La condanna fu a 7 anni con il riconoscimento del vizio parziale di mente.   

Santa Maria Capua Vetere - Il processo innanzi la corte di Assise di Santa Maria Capua Vetere non ebbe storia, ma vide due giganti dell’oratoria forense affrontarsi nel dibattimento: gli avvocati Pompeo Rendina per l’imputato e Giuseppe Garofalo per la famiglia della vittima. Il gioco fu fatto, però, come era ovvio, dalla perizia dei due grandi della psichiatria dell’epoca: Filippo Saporito e Giovanni Amati. La Corte, presieduta da Giovanni Morfino, condannò Bernardino Di Domenico, col vizio parziale di mente, alla pena di anni sei di reclusione, all’interdizione perpetua dai pubblici uffici e a quella legale durante l’espiazione della pena.
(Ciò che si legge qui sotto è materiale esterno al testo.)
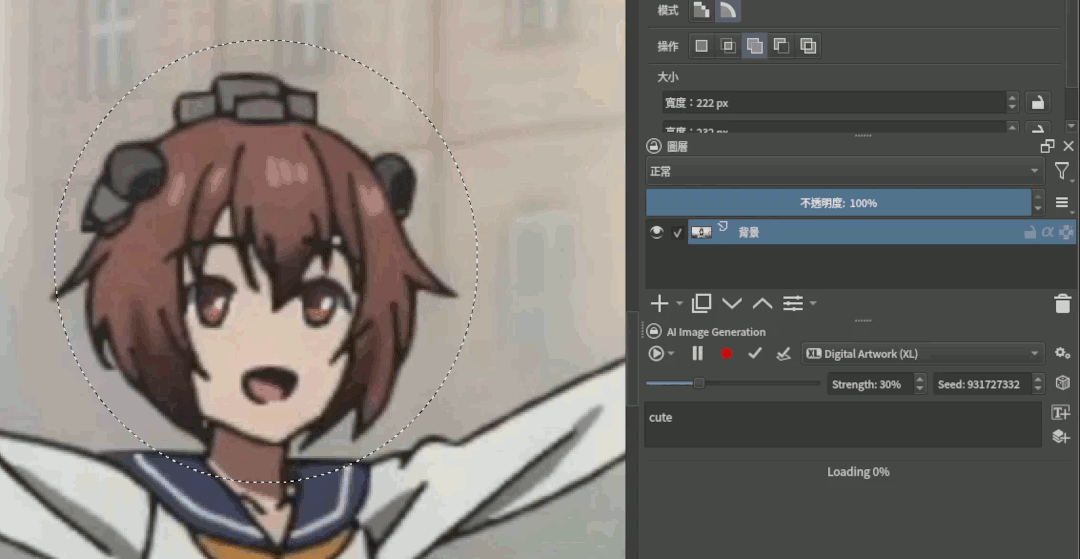
Task: Delete the layer using the trash icon
Action: [1062, 303]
Però al condannato furono sottratti tre anni di pena perché il quel periodo era stata emanata una amnistia. La Corte stabilì, inoltre, che a pena espiata il Di Domenico fosse ricoverato in una casa di cura e di custodia per un tempo non inferiore a due anni e che il detenuto sia ritradotto in carcere. Una decisione che il povero Bernardino aveva da tempo sognato: il carcere al posto del manicomio. A lui non fu riconosciuta l’attenuante della soverchiante tempesta emotiva. Nonostante fosse stato un delitto passionale.  Una giustizia d’altri tempi!